>>>

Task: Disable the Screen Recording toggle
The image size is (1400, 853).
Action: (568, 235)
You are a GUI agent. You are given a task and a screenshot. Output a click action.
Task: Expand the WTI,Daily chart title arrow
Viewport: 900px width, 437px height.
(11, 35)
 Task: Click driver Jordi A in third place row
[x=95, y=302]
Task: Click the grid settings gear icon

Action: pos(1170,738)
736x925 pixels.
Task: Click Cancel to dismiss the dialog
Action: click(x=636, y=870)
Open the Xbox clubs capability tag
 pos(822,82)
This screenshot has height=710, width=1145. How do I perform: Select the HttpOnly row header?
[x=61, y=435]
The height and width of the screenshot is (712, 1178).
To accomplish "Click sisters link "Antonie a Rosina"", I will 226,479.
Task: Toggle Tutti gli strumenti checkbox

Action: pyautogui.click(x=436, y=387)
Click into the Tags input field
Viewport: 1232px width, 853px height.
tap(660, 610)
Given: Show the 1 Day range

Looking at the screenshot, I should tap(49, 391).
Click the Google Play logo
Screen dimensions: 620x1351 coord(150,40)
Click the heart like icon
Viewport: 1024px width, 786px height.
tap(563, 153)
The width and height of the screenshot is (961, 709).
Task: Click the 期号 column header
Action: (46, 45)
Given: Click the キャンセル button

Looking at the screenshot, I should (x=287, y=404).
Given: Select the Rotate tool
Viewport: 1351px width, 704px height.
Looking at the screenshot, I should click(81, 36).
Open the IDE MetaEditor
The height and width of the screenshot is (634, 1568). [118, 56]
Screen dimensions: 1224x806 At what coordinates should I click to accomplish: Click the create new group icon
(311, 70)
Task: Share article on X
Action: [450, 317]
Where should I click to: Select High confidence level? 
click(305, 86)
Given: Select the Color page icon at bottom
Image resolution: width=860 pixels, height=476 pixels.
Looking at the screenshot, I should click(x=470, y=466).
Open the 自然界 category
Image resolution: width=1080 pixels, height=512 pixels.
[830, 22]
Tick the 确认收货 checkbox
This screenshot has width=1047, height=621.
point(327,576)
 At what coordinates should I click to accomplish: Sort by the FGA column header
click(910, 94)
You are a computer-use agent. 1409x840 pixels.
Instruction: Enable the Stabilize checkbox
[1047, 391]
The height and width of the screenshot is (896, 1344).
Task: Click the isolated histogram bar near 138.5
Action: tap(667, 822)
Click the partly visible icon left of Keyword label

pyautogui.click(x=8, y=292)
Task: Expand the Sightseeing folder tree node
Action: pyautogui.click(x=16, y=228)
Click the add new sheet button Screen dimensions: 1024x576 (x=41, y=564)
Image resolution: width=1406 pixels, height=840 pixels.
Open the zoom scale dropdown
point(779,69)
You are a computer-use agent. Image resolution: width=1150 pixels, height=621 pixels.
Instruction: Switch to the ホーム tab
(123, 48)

<<<

PROBLEM TO SOLVE: Repeat the records starting at the line containing "Click the Google Play logo" and ending at the line containing "Looking at the screenshot, I should (x=287, y=404).", with both of those lines included.

WRITTEN ANSWER:
Click the Google Play logo
Screen dimensions: 620x1351 coord(150,40)
Click the heart like icon
Viewport: 1024px width, 786px height.
tap(563, 153)
The width and height of the screenshot is (961, 709).
Task: Click the 期号 column header
Action: (46, 45)
Given: Click the キャンセル button

Looking at the screenshot, I should (x=287, y=404).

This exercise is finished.